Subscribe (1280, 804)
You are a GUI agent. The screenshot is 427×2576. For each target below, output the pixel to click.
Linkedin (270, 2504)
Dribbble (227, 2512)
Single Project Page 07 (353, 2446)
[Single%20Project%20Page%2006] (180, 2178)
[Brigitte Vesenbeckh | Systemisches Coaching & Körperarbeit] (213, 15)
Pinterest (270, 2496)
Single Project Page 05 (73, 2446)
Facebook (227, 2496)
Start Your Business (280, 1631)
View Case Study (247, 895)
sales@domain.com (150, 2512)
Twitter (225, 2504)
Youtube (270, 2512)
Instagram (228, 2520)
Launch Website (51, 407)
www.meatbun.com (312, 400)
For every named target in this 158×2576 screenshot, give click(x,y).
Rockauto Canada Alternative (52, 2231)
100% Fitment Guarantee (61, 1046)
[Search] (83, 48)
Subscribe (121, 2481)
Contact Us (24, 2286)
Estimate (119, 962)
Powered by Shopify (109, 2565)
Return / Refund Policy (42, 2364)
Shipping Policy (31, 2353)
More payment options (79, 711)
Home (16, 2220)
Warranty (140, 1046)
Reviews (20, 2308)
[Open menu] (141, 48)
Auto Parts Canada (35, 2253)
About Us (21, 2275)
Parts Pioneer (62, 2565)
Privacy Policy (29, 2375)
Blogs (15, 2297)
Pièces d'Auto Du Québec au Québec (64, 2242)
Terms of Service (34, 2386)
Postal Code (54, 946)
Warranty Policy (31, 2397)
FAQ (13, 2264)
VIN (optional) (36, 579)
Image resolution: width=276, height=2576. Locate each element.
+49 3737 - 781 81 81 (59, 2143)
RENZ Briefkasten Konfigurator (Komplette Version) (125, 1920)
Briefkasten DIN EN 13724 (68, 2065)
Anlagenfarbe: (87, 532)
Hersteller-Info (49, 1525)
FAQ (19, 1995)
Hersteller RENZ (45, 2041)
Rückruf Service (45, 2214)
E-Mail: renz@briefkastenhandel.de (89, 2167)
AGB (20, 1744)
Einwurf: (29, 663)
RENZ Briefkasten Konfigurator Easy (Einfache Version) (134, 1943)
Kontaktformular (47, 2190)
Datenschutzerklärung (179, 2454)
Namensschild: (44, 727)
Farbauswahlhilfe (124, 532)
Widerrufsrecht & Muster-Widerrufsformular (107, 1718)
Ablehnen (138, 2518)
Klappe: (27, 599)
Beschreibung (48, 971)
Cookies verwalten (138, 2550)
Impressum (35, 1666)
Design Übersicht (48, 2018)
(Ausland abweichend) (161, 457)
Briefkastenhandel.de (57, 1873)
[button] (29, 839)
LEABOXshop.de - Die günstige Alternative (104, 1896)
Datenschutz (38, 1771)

**ASSIGNED TASK**
Type out the entire listing again, matching every line exactly.

**SOLUTION TO THE PROBLEM**
Subscribe (1280, 804)
You are a GUI agent. The screenshot is 427×2576. For each target below, output the pixel to click.
Linkedin (270, 2504)
Dribbble (227, 2512)
Single Project Page 07 (353, 2446)
[Single%20Project%20Page%2006] (180, 2178)
[Brigitte Vesenbeckh | Systemisches Coaching & Körperarbeit] (213, 15)
Pinterest (270, 2496)
Single Project Page 05 (73, 2446)
Facebook (227, 2496)
Start Your Business (280, 1631)
View Case Study (247, 895)
sales@domain.com (150, 2512)
Twitter (225, 2504)
Youtube (270, 2512)
Instagram (228, 2520)
Launch Website (51, 407)
www.meatbun.com (312, 400)
For every named target in this 158×2576 screenshot, give click(x,y).
Rockauto Canada Alternative (52, 2231)
100% Fitment Guarantee (61, 1046)
[Search] (83, 48)
Subscribe (121, 2481)
Contact Us (24, 2286)
Estimate (119, 962)
Powered by Shopify (109, 2565)
Return / Refund Policy (42, 2364)
Shipping Policy (31, 2353)
More payment options (79, 711)
Home (16, 2220)
Warranty (140, 1046)
Reviews (20, 2308)
[Open menu] (141, 48)
Auto Parts Canada (35, 2253)
About Us (21, 2275)
Parts Pioneer (62, 2565)
Privacy Policy (29, 2375)
Blogs (15, 2297)
Pièces d'Auto Du Québec au Québec (64, 2242)
Terms of Service (34, 2386)
Postal Code (54, 946)
Warranty Policy (31, 2397)
FAQ (13, 2264)
VIN (optional) (36, 579)
Image resolution: width=276, height=2576. Locate each element.
+49 3737 - 781 81 81 (59, 2143)
RENZ Briefkasten Konfigurator (Komplette Version) (125, 1920)
Briefkasten DIN EN 13724 (68, 2065)
Anlagenfarbe: (87, 532)
Hersteller-Info (49, 1525)
FAQ (19, 1995)
Hersteller RENZ (45, 2041)
Rückruf Service (45, 2214)
E-Mail: renz@briefkastenhandel.de (89, 2167)
AGB (20, 1744)
Einwurf: (29, 663)
RENZ Briefkasten Konfigurator Easy (Einfache Version) (134, 1943)
Kontaktformular (47, 2190)
Datenschutzerklärung (179, 2454)
Namensschild: (44, 727)
Farbauswahlhilfe (124, 532)
Widerrufsrecht & Muster-Widerrufsformular (107, 1718)
Ablehnen (138, 2518)
Klappe: (27, 599)
Beschreibung (48, 971)
Cookies verwalten (138, 2550)
Impressum (35, 1666)
Design Übersicht (48, 2018)
(Ausland abweichend) (161, 457)
Briefkastenhandel.de (57, 1873)
[button] (29, 839)
LEABOXshop.de - Die günstige Alternative (104, 1896)
Datenschutz (38, 1771)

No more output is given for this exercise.